When are Morse resolutions polyhedral?

TL;DR

This paper investigates when Morse resolutions of monomial ideals are polyhedral, proving that ideals with up to four generators can have polyhedral Morse complexes, but larger ideals may not support such structures.

Contribution

It establishes conditions under which Morse complexes are polyhedral, showing that up to four generators allow polyhedral resolutions, while six generators can prevent this.

Findings

Morse complexes are polyhedral for monomial ideals with up to four generators.

Counterexample exists for six generators where no polyhedral Morse resolution is possible.

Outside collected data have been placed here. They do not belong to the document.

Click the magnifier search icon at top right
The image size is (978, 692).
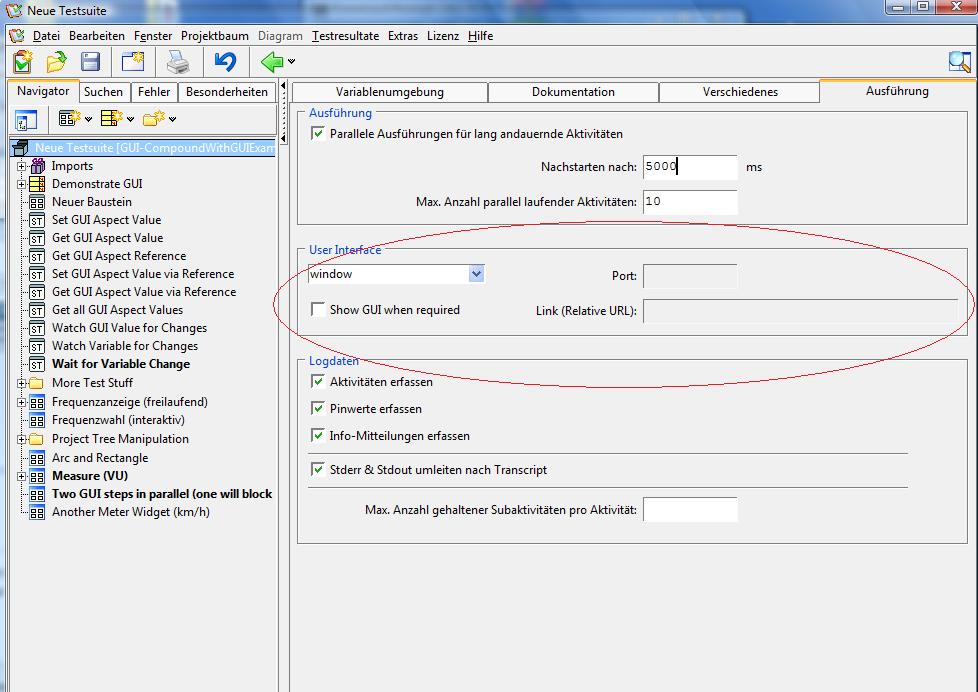959,62
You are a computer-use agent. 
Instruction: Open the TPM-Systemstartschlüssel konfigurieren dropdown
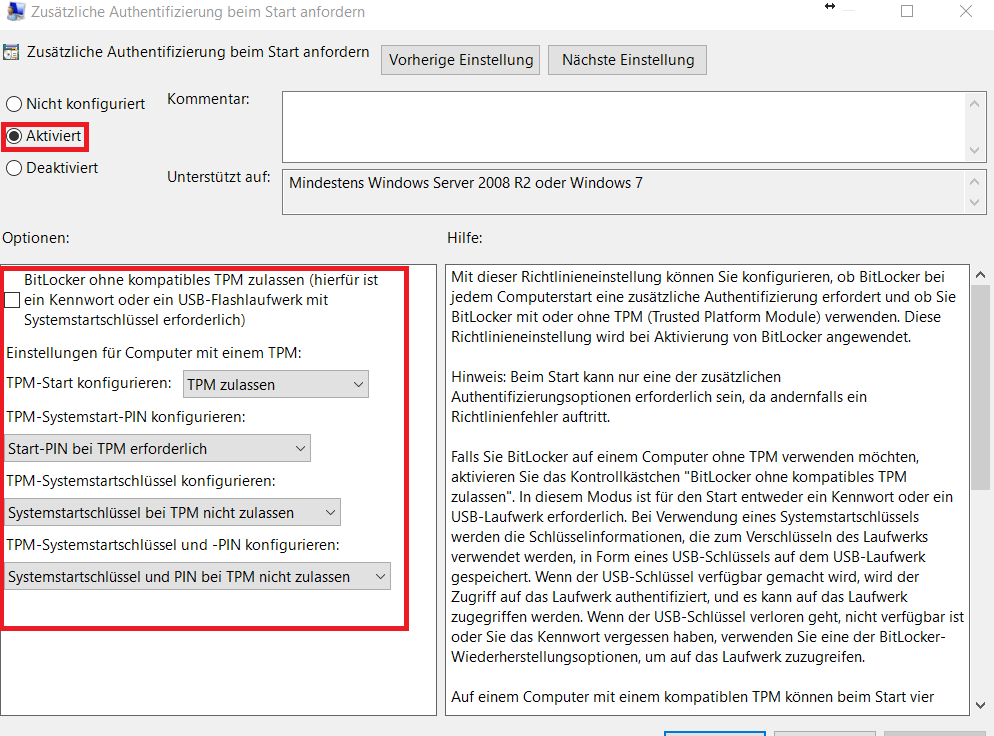172,513
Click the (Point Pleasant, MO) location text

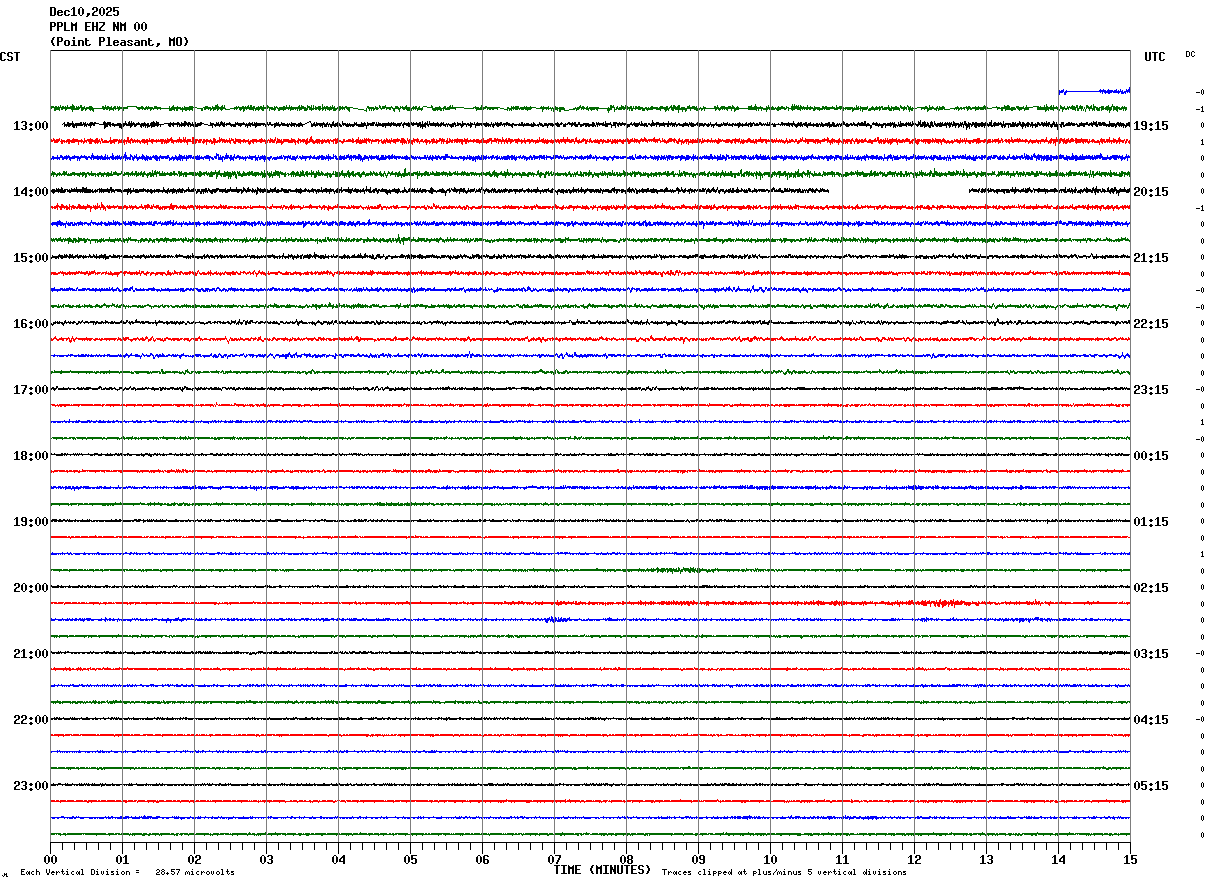[x=119, y=42]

Some monomial ideals cannot have any polyhedral minimal free resolution.

Abstract

It is known that the chain complex of a simplex on $q$ vertices can be used to construct a free resolution of any ideal generated by $q$ monomials, and as a direct result, the Betti numbers always have binomial upper bounds, given by the number of faces of a simplex in each dimension. It is also known that for most monomials the resolution provided by the simplex is far from minimal. Discrete Morse theory provides an algorithm called \say{Morse matchings} by which faces of the simplex can be removed so that the chain complex on the remaining faces is still a free resolution of the same ideal. An immediate positive effect is an often considerable improvement on the bounds on Betti numbers. A caveat is the loss of the combinatorial structure of the simplex we started with: the output of the Morse matching process is a cell complex with no obvious structure besides an \say{address} for each cell. The main question in this paper is: which Morse matchings lead to Morse complexes that are polyhedral cell complexes? We prove that if a monomial ideal is minimally generated by up to four generators, then there is a maximal Morse matching of the simplex such that the resulting cell complex is a polyhedral cell complex. We then give an example of a monomial ideal minimally generated by six generators whose minimal free resolution is supported on a Morse complex and the Morse complex cannot be polyhedral no matter what Morse matching is chosen, and we go further to show that this ideal cannot have any polyhedral minimal free resolution.